One fact that never ranked very highly in the debate at the time is that not all gay people actually support gay marriage. Even where these marriages are permitted, not everybody who can marry now is choosing to do so.
The reasons for this are varied, but one key point that has often been missed is that there are two routes to marriage equality: one involves permitting gay couples to visit the register office and fill in a form just as other couples do. The other route to equality is to remove all the legal artifacts around marriage altogether.
When the government does issue a marriage certificate, it is not long before other organizations start asking for confirmation of the marriage. Everybody from banks to letting agents and Facebook wants to know about it. Many companies outsource that data into cloud CRM systems such as Salesforce. Before you know it, there are numerous databases that somebody could mine to make a list of confirmed homosexuals.

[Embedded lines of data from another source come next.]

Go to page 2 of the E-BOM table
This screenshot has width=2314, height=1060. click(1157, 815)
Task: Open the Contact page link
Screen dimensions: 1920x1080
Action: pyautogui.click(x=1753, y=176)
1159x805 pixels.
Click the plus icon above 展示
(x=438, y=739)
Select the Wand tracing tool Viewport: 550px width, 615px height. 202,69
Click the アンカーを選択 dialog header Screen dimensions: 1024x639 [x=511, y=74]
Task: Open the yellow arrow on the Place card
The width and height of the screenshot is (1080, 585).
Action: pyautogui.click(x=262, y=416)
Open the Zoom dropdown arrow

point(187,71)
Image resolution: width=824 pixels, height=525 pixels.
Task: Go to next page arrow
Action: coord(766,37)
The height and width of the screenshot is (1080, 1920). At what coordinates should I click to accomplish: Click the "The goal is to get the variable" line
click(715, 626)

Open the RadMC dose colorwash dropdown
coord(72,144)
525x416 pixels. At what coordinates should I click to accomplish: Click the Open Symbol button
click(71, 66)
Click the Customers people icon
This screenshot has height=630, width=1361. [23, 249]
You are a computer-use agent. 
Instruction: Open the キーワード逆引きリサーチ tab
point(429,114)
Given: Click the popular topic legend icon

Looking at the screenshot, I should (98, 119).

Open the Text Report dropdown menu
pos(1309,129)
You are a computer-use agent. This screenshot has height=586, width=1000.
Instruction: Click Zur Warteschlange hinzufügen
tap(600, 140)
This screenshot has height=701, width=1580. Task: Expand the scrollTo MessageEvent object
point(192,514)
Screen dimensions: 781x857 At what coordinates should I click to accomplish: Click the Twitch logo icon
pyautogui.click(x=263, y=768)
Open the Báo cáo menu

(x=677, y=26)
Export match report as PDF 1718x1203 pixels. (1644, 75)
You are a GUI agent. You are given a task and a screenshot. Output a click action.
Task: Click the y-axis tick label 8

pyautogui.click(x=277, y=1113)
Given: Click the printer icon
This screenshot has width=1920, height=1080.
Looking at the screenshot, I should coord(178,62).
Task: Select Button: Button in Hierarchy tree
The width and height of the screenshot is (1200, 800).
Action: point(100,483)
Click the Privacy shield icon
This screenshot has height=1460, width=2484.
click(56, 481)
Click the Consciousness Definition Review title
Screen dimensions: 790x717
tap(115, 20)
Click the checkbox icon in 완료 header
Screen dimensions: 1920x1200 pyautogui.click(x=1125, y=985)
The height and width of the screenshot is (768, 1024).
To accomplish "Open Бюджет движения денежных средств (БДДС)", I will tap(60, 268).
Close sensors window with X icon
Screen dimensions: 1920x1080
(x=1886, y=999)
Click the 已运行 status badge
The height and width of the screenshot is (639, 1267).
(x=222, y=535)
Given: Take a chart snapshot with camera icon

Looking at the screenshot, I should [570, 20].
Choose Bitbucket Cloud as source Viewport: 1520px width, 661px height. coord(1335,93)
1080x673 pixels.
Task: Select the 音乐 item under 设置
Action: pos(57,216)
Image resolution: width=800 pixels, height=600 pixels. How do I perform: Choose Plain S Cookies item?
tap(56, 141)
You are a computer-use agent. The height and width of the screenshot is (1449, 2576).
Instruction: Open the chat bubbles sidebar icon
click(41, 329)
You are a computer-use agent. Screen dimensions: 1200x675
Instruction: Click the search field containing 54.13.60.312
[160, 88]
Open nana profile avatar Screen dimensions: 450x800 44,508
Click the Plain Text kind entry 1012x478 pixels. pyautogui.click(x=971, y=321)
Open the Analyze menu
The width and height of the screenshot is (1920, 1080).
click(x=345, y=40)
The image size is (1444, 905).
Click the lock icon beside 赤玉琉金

Of course, if everybody in the world was going to live happily ever after none of this would be a problem. But the reality is different.
While discrimination: either against Muslims or homosexuals - is prohibited and can even lead to criminal sanctions in some countries, this attitude is not shared globally. Once gay people have their marriage status documented in the frequent flyer or hotel loyalty program, or in the public part of their Facebook profile, there are various countries where they are going to be at much higher risk of prosecution/persecution. The equality to marry in the US or UK may mean they have less equality when choosing travel destinations.
Those places are not as obscure as you might think: even in Australia, regarded as a civilized and laid-back western democracy, the state of Tasmania fought tooth-and-nail to retain the criminalization of virtually all homosexual conduct until 1997 when the combined actions of the federal government and high court compelled the state to reform. Despite the changes, people with some of the most offensive attitudes are able to achieve and retain a position of significant authority. The same Australian senator who infamously linked gay marriage with bestiality has successfully used his position to set up a Senate inquiry as a platform for conspiracy theories linking Halal certification with terrorism.
There are many ways a database can fall into the wrong hands
Ironically, one of the most valuable lessons about the risk of registering Muslims and homosexuals was an injustice against the very same tea-party supporters a certain presidential candidate is trying to woo. In 2013, it was revealed IRS employees had started applying a different process to discriminate against groups with Tea party in their name.
It is not hard to imagine other types of rogue or misinformed behavior by people in positions of authority when they are presented with information that they don't actually need about somebody's religion or sexuality.
Beyond this type of rogue behavior by individual officials and departments, there is also the more sinister proposition that somebody truly unpleasant is elected into power and can immediately use things like a Muslim database, surveillance data or the marriage database for a program of systematic discrimination. France had a close shave with this scenario in the 2002 presidential election when Jean-Marie Le Pen, who has at least six convictions for racism or inciting racial hatred made it to the final round in a two-candidate run-off with Jacques Chirac.
The best data security
The best way to be safe- wherever you go, both now and in the future - is not to have data about yourself on any database. When filling out forms, think need-to-know. If some company doesn't really need your personal mobile number, your date of birth, your religion or your marriage status, don't give it to them.